Regionally, sales fell 11.2% in the Midwest, 6.8% in the Northeast, 5.4% in the South and 1.9% in the West, on a year-over-year basis.

The drop follows two consecutive months of increases.

NAR includes sales of townhouses, condominiums and co-ops in its results.

Interestingly, the dip in sales in December coincided with a dip in mortgage rates that same month. However, one must bear in mind that most of the home sales that closed in December went to contract in November, when rates were higher.

NAR notes that the average rate for a 30-year, fixed-rate mortgage – based on data from Freddie Mac – decreased to 4.64% in December, down from 4.87% in November.

The higher rates the previous month are likely what led to the sharper-then-usual drop-off in home sales in December.

“The housing market is obviously very sensitive to mortgage rates,” says Lawrence Yun, chief economist for NAR, in a statement. “Softer sales in December reflected consumer search processes and contract signing activity in previous months when mortgage rates were higher than today. Now, with mortgage rates lower, some revival in home sales is expected going into spring.”

The median existing-home price for all housing types in December was $253,600, up 2.9% from $246,500 in December 2017.

December marked the 82nd straight month that U.S. home prices increased on an annual basis.

As of the end of December, there were about 1.55 million existing homes for sale, down from 1.74 million in November, but up from1.46 million a year earlier.

That’s a 3.7-month supply at the current sales pace.

Properties typically stayed on the market for 46 days in December, up from 42 days in November and 40 days a year ago.
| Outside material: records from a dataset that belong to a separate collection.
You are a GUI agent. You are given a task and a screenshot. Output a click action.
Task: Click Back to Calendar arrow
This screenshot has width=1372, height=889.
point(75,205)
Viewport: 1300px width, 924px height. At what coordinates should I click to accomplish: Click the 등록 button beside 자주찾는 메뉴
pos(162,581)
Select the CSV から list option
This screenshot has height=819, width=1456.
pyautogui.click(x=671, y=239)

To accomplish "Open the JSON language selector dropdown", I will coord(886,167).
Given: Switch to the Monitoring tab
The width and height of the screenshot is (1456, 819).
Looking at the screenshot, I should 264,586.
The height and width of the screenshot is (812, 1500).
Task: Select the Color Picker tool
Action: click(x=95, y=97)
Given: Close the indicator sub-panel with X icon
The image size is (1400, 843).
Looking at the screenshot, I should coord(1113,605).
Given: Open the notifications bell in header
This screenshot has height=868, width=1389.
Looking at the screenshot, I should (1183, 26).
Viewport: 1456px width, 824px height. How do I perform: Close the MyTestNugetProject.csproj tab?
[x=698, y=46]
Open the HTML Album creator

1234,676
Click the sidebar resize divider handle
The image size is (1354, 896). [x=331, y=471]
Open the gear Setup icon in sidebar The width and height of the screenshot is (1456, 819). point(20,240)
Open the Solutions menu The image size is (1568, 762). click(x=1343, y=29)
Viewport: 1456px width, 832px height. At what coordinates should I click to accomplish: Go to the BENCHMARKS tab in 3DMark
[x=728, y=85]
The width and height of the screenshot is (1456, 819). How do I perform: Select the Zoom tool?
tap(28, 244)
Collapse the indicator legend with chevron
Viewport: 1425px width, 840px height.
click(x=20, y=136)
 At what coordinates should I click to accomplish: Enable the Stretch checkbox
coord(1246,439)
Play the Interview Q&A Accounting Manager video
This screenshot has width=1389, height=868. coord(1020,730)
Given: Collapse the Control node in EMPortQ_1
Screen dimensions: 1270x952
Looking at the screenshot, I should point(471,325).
Thirty-nine percent of homes sold in December were on the market for less than a month.

“Several consecutive months of rising inventory is a positive development for consumers and could lead to slower home price appreciation,” says Yun. “But there is still a lack of adequate inventory on the lower-priced points and too many in upper-priced points.”

John Smaby, president of NAR, says although the partial shutdown of the federal government “has not had a significant effect on December closings … the uncertainty of a shutdown has the potential to harm the market.” 

“Once the government is fully reopened, I am hopeful that housing transactions will increase,” Smaby adds.

First-time buyers represented 32% of sales in December, down from 33% in November but flat compared with a year earlier.

All-cash sales accounted for 22% of transactions in December, up from 21% in November and 20% a year earlier.

Individual investors, who account for many cash sales, purchased 13% of homes in December, the same as November but down from 16% in December 2018.

Distressed sales – foreclosures and short sales – represented 2% of sales in December, down from 5% a year earlier.